Notícias | 16 de julho de 2004 | Fonte: Valor Econômico

Reajuste provoca a maior crise dos seguros de saúde

As seguradoras e operadoras de planos de saúde estão enfrentando sua maior crise desde a regulamentação desse segmento, em 1998. Executivos das grandes companhias passaram o dia reunidos ontem para decidir como enfrentar a “enxurrada” de liminares judiciais obtidas pelos usuários e os órgãos de defesa do consumidor em todo país contra os últimos reajustes feitos pelos planos de saúde, considerados abusivos.

Helio Novaes, vice-presidente do grupo SulAmérica, controlador da maior seguradora de saúde do país, disse que os reajustes impostos aos clientes dos planos mais antigos – alguns têm até 30 anos de existência no caso da SulAmérica – não repõem “nem de longe” as perdas sofridas pela seguradora neste período. Mas “são necessários para manter o equilíbrio financeiro da carteira”. Questionado sobre a dificuldade de os segurados suportarem reajustes tão altos de uma só vez e se há espaço para um parcelamento, Novaes respondeu: “Estamos dispostos a negociar, desde que seja reconhecido nosso direito aos reajustes”.

O desequilíbrio é real e atinge grande parte das empresas do setor. Uma análise dos balanços de 927 seguradoras e operadoras de planos de saúde (de um total de 2.277 registradas na Agência Nacional de Saúde Suplementar, a ANS) feita pela Capitolio, consultoria especializada nesse segmento, mostra que as operadoras e seguradoras estão trabalhando no limite da liquidez, com R$ 1,20 em caixa para cada R$ 1 de obrigações exigíveis a curto prazo. Como comparação, o índice de liquidez do mercado segurador como um todo é de 2,6 – ou seja, R$ 2,60 em caixa para cada R$ 1 em despesas exigíveis a curto prazo.

O faturamento global com a venda de planos cresceu 7,5% em 2003, o que representou um encolhimento em relação à inflação medida pelo IGP-M, de 8,69%. Analisando o resultado líquido, a consultoria concluiu ainda que 34% das empresas fecharam o ano no prejuízo. O índice de sinistralidade (indenizações pagas sobre prêmios), entre 78,7% a 80,5%, é o mais alto de todos os ramos do mercado segurador, sendo que sete operadoras tiveram mais de 100% de sinistralidade.

Há anos os especialistas na área vêm alertando para o desequilíbrio financeiro causado pelo modelo implantado pela medida provisória que regulamentou a Lei 9656/98, que criou o arcabouço do sistema de saúde suplementar no país.

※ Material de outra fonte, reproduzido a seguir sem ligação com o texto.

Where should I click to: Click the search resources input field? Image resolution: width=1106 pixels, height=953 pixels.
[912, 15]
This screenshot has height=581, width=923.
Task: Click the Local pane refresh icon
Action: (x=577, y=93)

Todo o problema reside na ampliação dos direitos e coberturas dos segurados sem a respectiva ampliação de receitas, no caso dos planos antigos.

O que detonou a crise atual foi a decisão do Supremo Tribunal Federal (STF), tomada em agosto de 2003, de que a o poder da ANS de regulamentar, fiscalizar e impor índices de reajustes não tem alcance sobre os planos existentes antes da Lei de junho de 1998 – os planos antigos. A decisão, tomada sobre uma ação impetrada por um grupo de operadoras em 1999, considerou inconstitucional o artigo 35-E da Lei 9656, que dá atribuição à ANS de fixar regras e reajustes dos planos, mesmo sobre os já em andamento na época. Isso deu margem para as empresas cobrarem toda a defasagem, calculada pela Federação Nacional das Seguradoras (Fenaseg) em quase 90%.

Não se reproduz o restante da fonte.